Erdbeben auf Lombok: Viele Tote und Verletzte

Mehrere Erdbeben haben die indonesischen Inseln Lombok und Bali in den vergangenen Tagen erschüttert. Laut ersten Angaben der Provinzbehörden gibt es nach dem jüngsten Beben von Sonntagabend mindestens 91 Tote und hunderte Verletzte.
Save the Children in Indonesien Erdbeben Lombok

06.08.2018

Das Beben vom Wochenende hatte eine Stärke von 7,0. Bei einem ersten Beben starben auf Lombok 16 Menschen. Außerdem gab es mehr als 350 Verletzte. Die erneuten Erdstöße versetzten viele Menschen in Panik. Tausende flohen aus ihren Häusern und verbrachten die Nacht im Freien.

Aufgrund einer Tsunami-Warnung rief der Katastrophenschutz die Bevölkerung auf, Küste und Flussufer zu meiden. Die Tsunami-Warnung wurde inzwischen wieder aufgehoben.

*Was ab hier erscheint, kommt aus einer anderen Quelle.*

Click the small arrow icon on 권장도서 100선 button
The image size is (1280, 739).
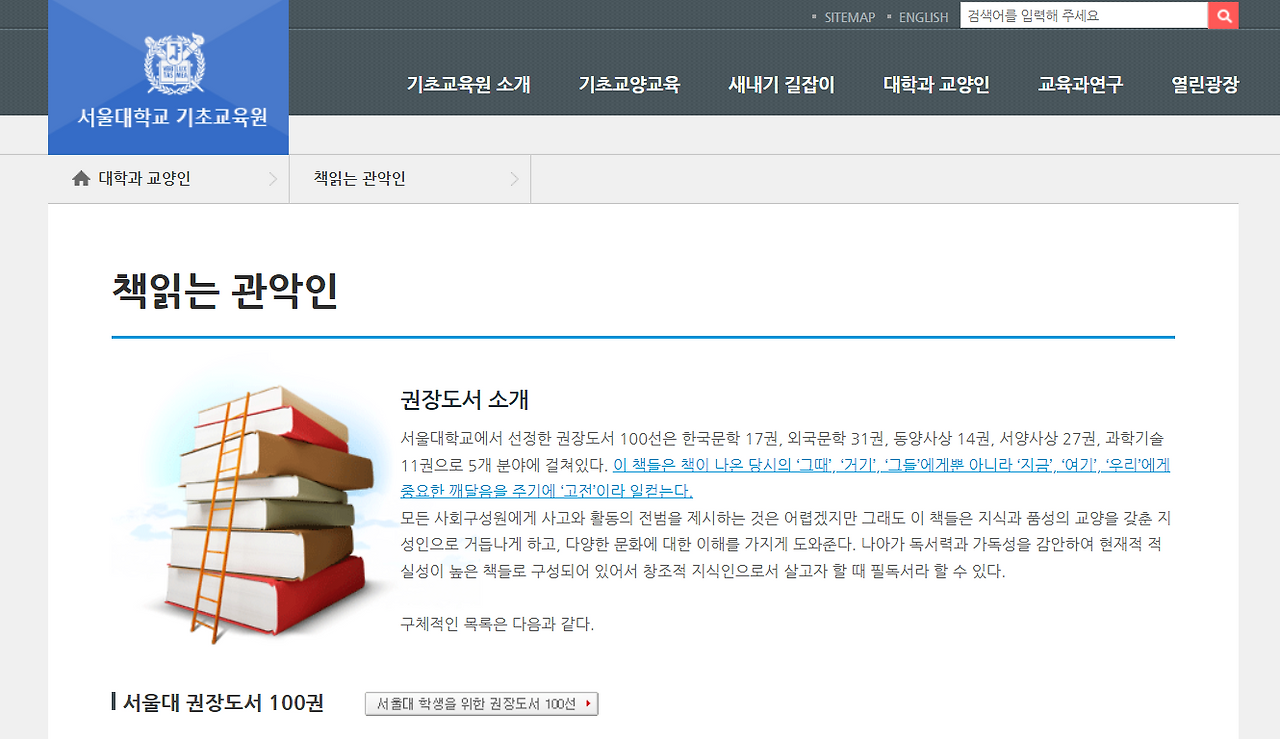click(589, 703)
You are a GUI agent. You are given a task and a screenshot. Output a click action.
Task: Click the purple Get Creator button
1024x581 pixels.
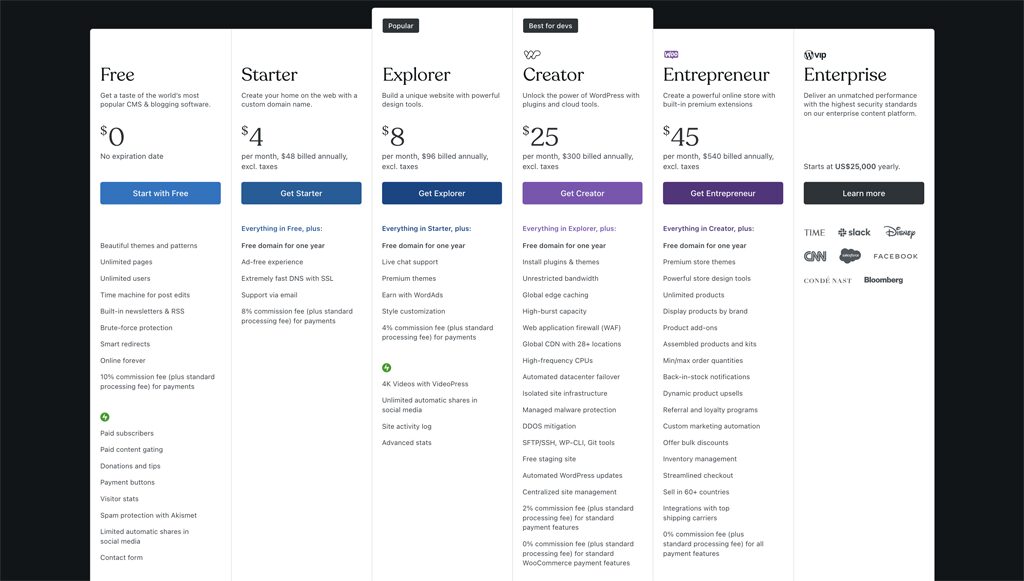point(583,193)
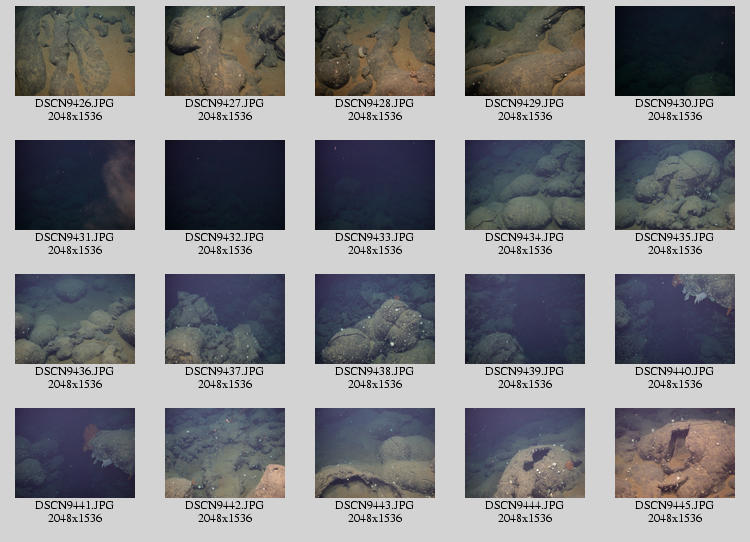Select the DSCN9435.JPG thumbnail

coord(675,185)
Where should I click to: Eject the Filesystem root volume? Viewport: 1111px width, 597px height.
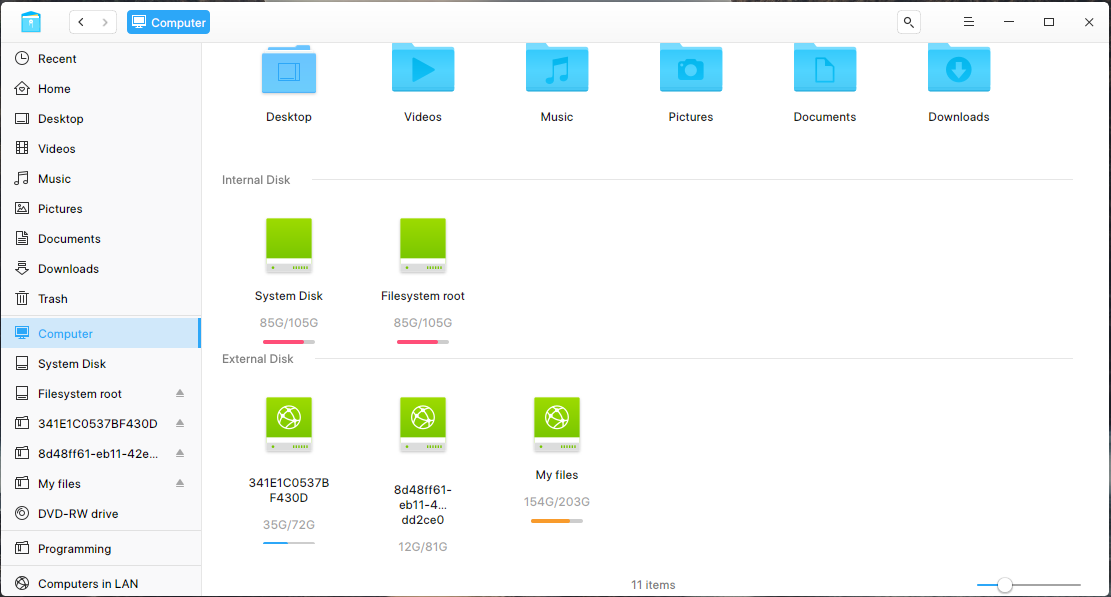(180, 393)
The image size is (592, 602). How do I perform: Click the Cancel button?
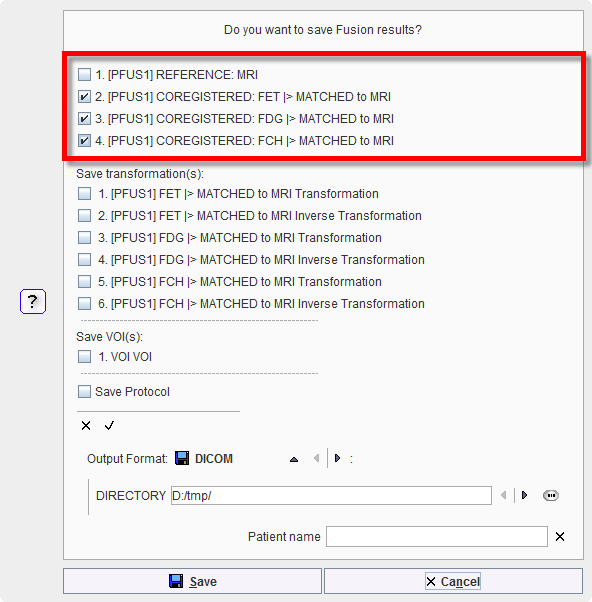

Kinder benötigen schnell Hilfe

Save the Children arbeitet vor Ort mit der Partnerorganisation Yayasan Sayangi Tunas Cilik zusammen. Silverius Tasman, Mitarbeiter dieser Organisation, beschreibt die Lage: «Es gab in der Nacht eine Vielzahl an Nachbeben. Auch die Hilfskräfte sind geschockt.»

Die Stromversorgung sei zusammengebrochen, was die Kommunikation und Nothilfe vor Ort erschwere. Obwohl die Tsunami-Warnung inzwischen aufgehoben sei, wären viele Menschen noch auf der Flucht. Besonders die Kinder litten und benötigten schnellen Schutz und Unterstützung in dieser dramatischen Situation.

So hilft Save the Children

Save the Children ist seit 2017 im betroffenen Gebiet aktiv und verfügt über ein Büro in Lombok. Seit dem ersten Erdbeben steht Save the Children im Einsatz und unterstützen die Regierung im Noteinsatz. Wir verteilen Hilfsgüter, Hygienesetst oder Zeltblachen und analysieren die Lage fortlaufend.